Another appealing concept brought into the new standard is “Context of the Organization” (Clause 4) and the attendant sub-clauses 4.1 – Understanding the organization and its context and 4.2 – Understanding the needs and expectations of interested parties.
 
In ISO 9001:2008, clause 4 referred to the Quality management systems and sub-clause 4.1 to the General requirements of the Quality management systems.
 
In fact Clauses 4.1 and 4.2 as further explained in Note 1 and Note 2 of the revised version makes it a requirement for the organization to undertake an environmental analysis by using tools such as PESTLE (Political, Economic, Social , Technological innovation, Legal and the Environmental factors) as well as an internal analysis of the organization and taking into consideration factors such as values, culture and knowledge.   The processes recommended under this clause are similar to those in strategic management whereby the focus is placed on the interior as well as the exterior of the organization to maintain its sustainability.
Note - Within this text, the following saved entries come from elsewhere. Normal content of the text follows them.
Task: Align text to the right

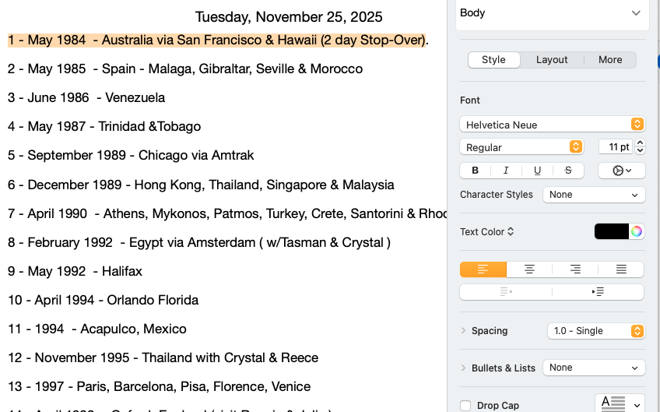Action: (x=575, y=269)

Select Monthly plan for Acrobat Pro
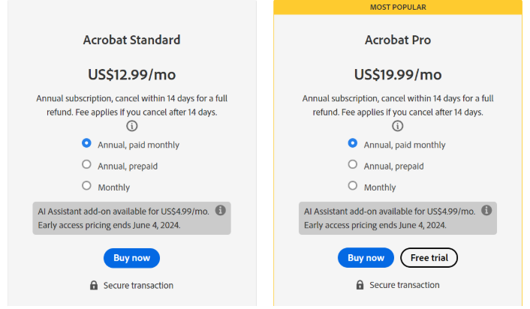[x=353, y=185]
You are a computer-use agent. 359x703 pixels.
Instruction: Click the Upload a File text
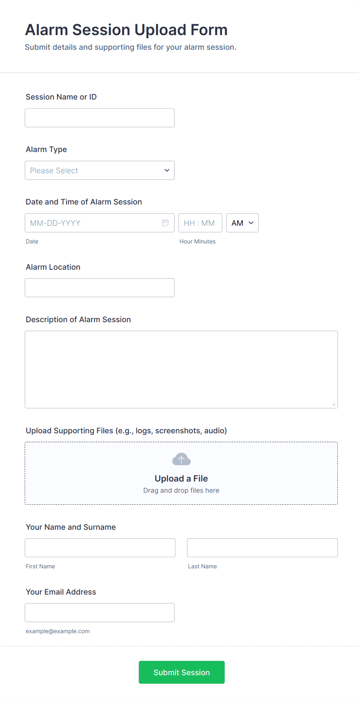[x=181, y=478]
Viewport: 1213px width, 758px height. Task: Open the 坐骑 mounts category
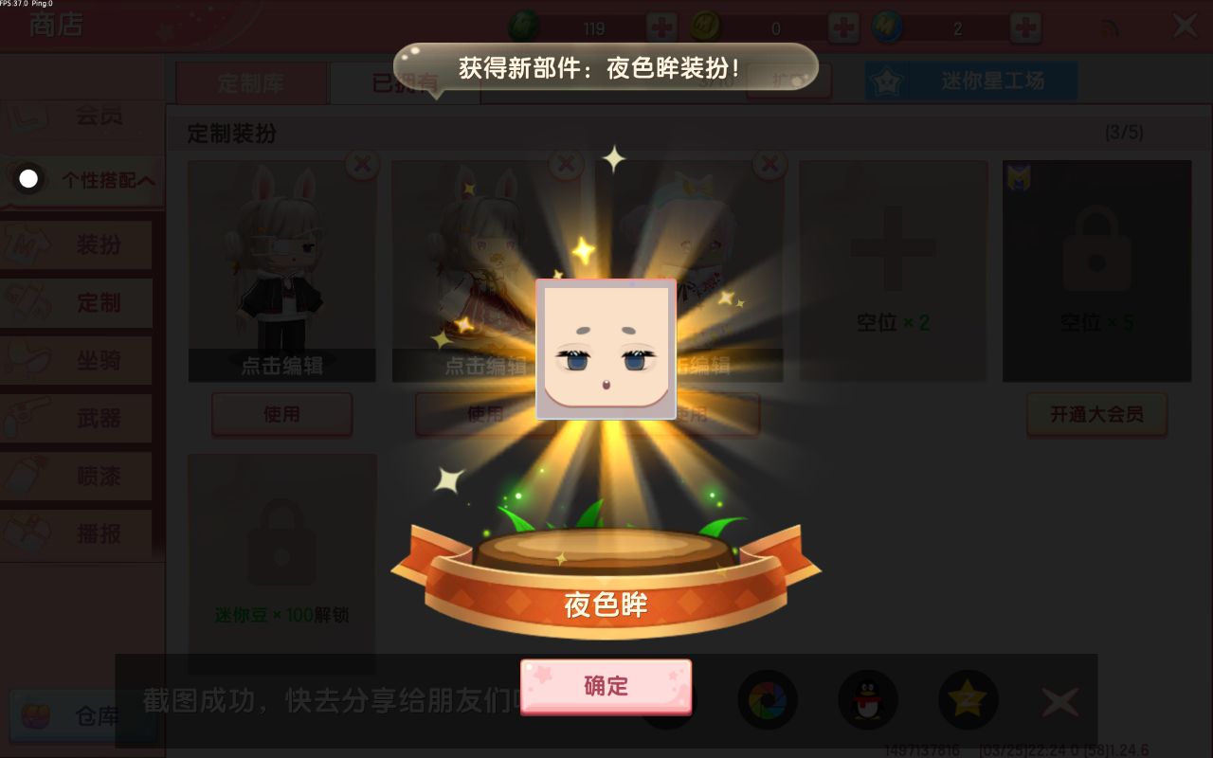pyautogui.click(x=77, y=360)
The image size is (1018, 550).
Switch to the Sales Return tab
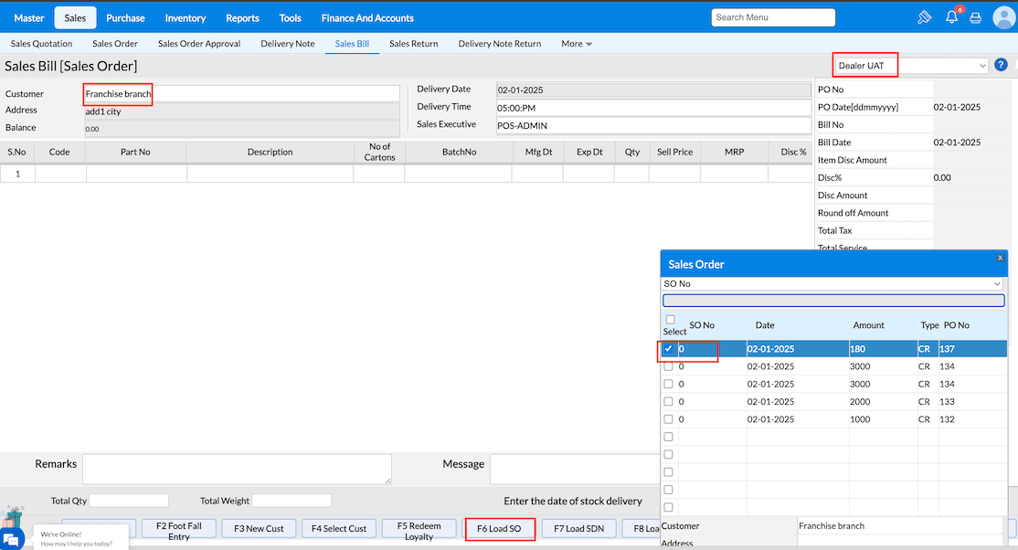413,44
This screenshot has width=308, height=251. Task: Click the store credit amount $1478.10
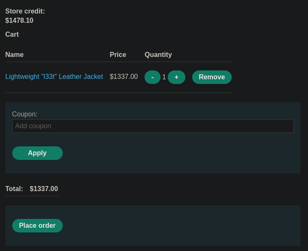click(19, 20)
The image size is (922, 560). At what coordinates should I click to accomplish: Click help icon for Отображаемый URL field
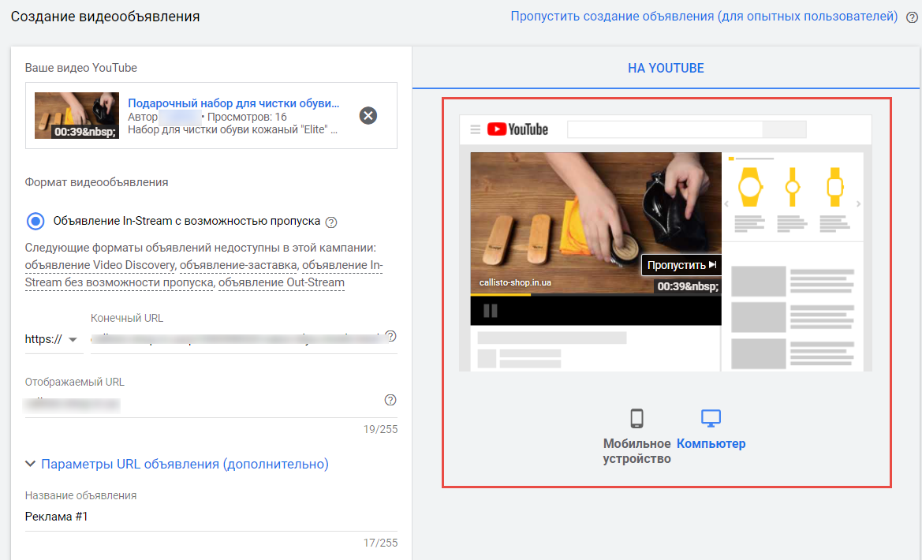pos(390,400)
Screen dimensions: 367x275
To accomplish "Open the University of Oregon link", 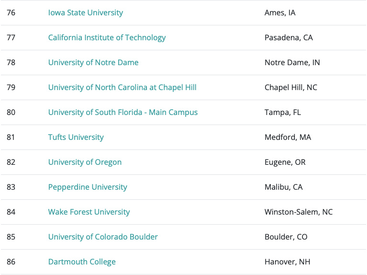I will coord(85,162).
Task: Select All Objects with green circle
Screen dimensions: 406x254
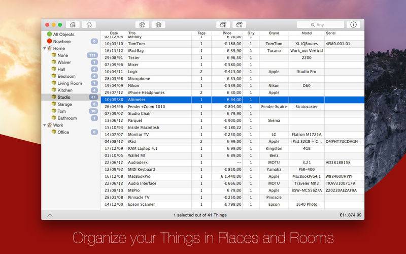Action: [63, 35]
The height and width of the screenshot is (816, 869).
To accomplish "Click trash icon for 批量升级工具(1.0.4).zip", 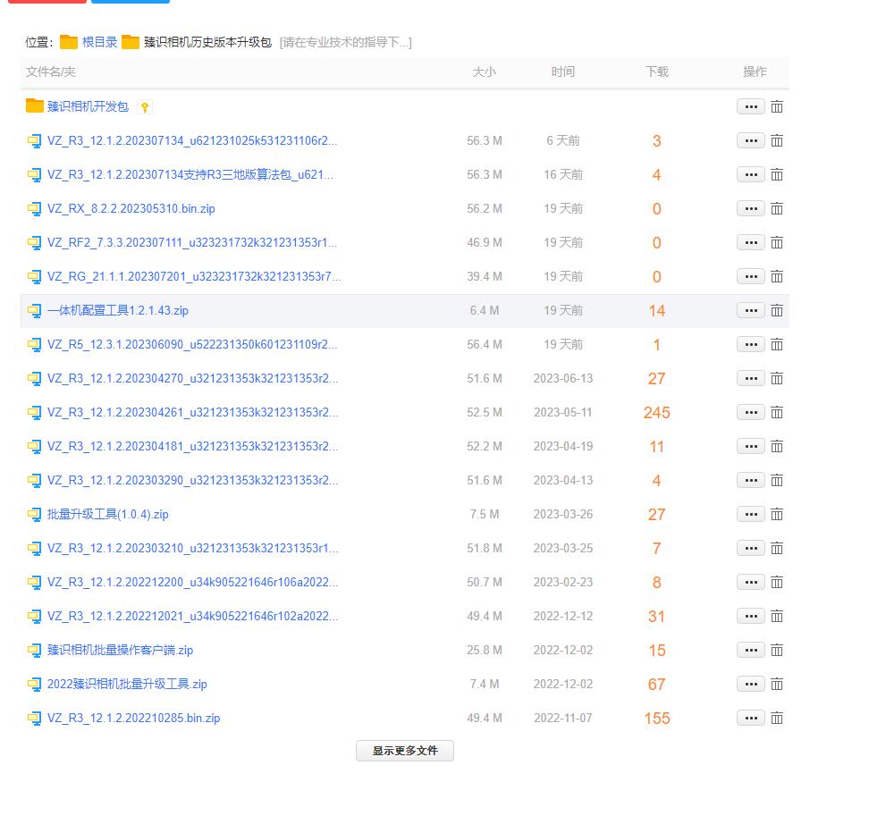I will (777, 515).
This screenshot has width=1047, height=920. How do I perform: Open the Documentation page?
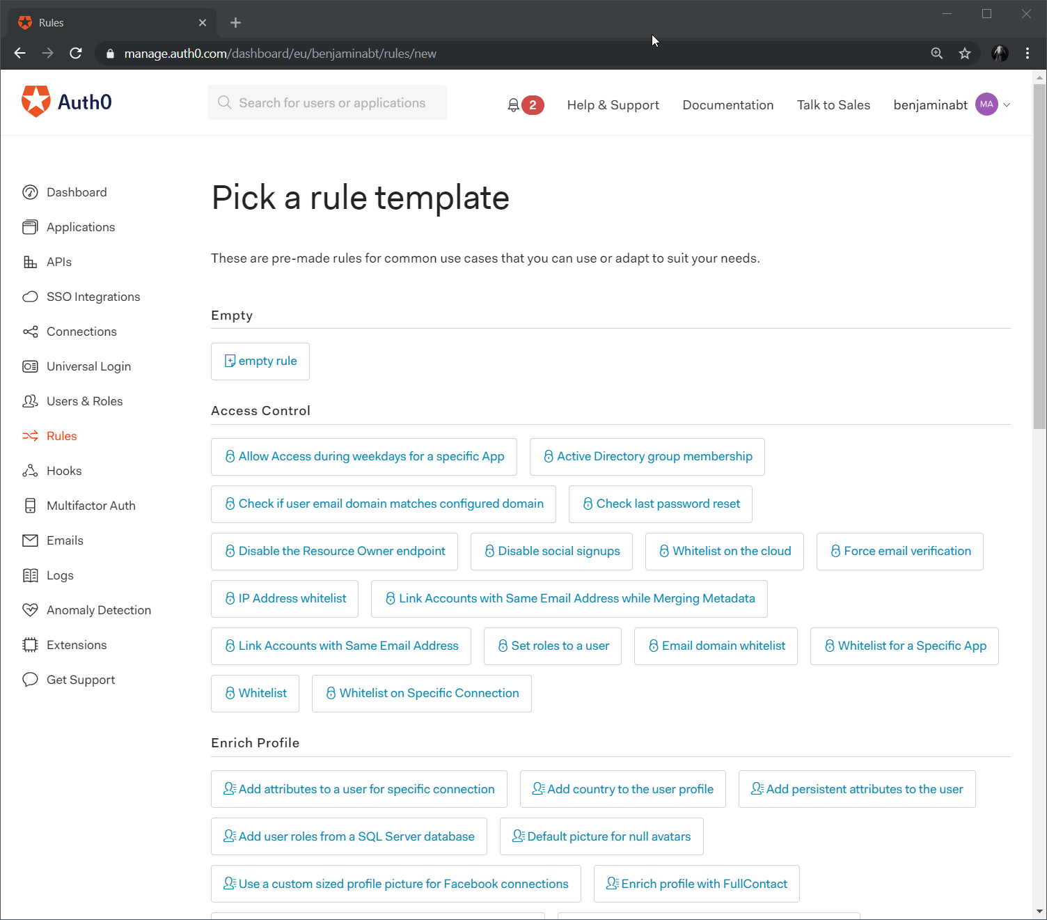tap(727, 104)
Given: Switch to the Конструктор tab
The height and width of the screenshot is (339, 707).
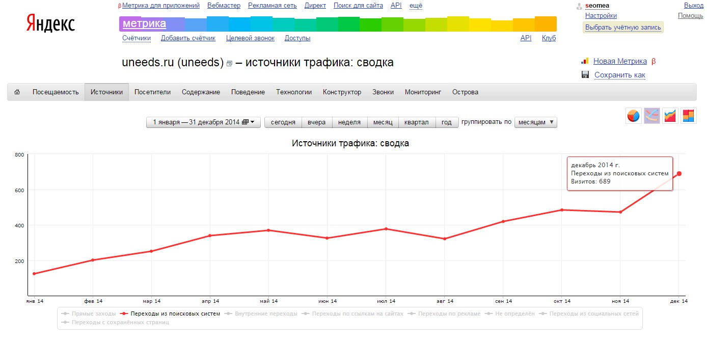Looking at the screenshot, I should [342, 92].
In other words we find that Strategy as a concept  is gradually creeping in the new ISO 9001 QMS model.
 
Another far-reaching concept proposed in the revised standard is Risk Management (Clause 6.1) and Risked-Based Thinking (Clause 0.5).  Risks and risk management have emerged as the latest managerial innovation that can create value for the organization and it is not surprising that these ideas have come to occupy a legitimate place in the new version of ISO 9001 standard. Although a full scale risk analysis and risk management are not recommended in the standard we can safely say that these management concepts are the real game-changers.
 
In short, the new standard has adopted key management concepts such as leadership, strategic management and risk management which were missing in the earlier version.  The other changes brought to the standard will be described and explained in another article.
 
 It is worth mentioning that the Final Standard ISO 9001:2015 is expected to be published in September 2015 as per the indicative calendar of works.